Miami's Venetian Causeway is shutting down for repairs for at least nine months.
The westernmost stretch of the historic bridge closed Monday for a $12.4 million renovation project. It's getting an upgrade and emergency repairs to ensure the Venetian is around for many more years to come.
Officials say 730 feet of weakened bridge closest to Miami currently patched by metal plates will be replaced. The closure will seal off direct access from the mainland to the Venetian Islands and Miami Beach.
After a hole opened up last year on the 90-year-old structure, the county declared the repairs an emergency.

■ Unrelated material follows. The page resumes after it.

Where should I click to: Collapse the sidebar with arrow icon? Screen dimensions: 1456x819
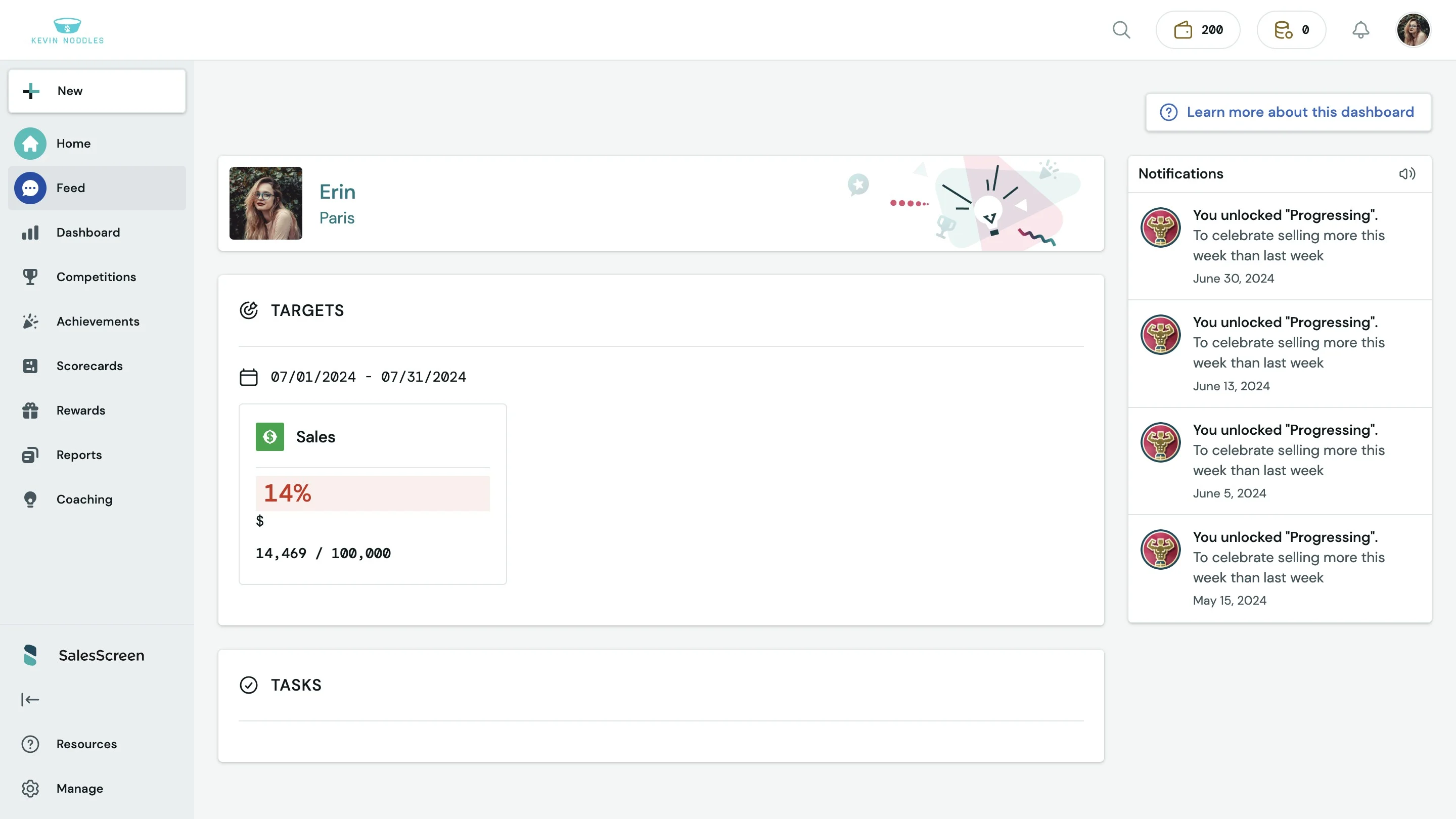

Whether drivers use it as a shortcut or for the scenery, the closure of this vital artery leading to and from Miami Beach will have an impact.
For 30 years Betty Godur relied on the Venetian Bridge to get on and off Miami Beach. On Monday, she had to find a new way to get to her clients on the mainland.
"Now it's a shame that we have to go all the way around to come home... even today for the first time I did it automatically, I came to the bridge and I realize they closed it," Godur said. "It's hard in the beginning then you get used to it. When they open up we will be happy."
Godur lives on the island's edge. She and all the other residents of the Venetian Islands and Miami Beach will have to take alternate routes, such as the Julia Tuttle and MacArthur Causeways, until at least the end of the year. But accessing the McArthur will be challenging as construction on Alton Road currently blocks the ramp.
"I was coming back and actually it's really bad because construction is continuing on Alton Road, so whatever took me before 15 minutes, now represents another half hour... it is inconvenient," said Godur.
Built in 1927, the Venetian Causeway is considered both a local and federal historic landmark. In 1989, the federal government listed the causeway on the National Register of Historic Places.
For the second time since 1927 the west bridge is getting an upgrade. This also means cyclists who use the popular route also have to share the 195 and 395 expressways. A detour they say is an accident waiting to happen.
"It's quite obviously not designed for bicycle traffic and pedestrian traffic. We've got 18 wheelers doing 50-plus miles-per-hour within feet of a cyclist or pedestrian," said resident Howard Srebnick.
The Florida Department of Transportation said both the 195 and 395 have have the minimum safety standards for bicycles.
Contractor GLF Construction says it should finish the job sometime between December and February 2016.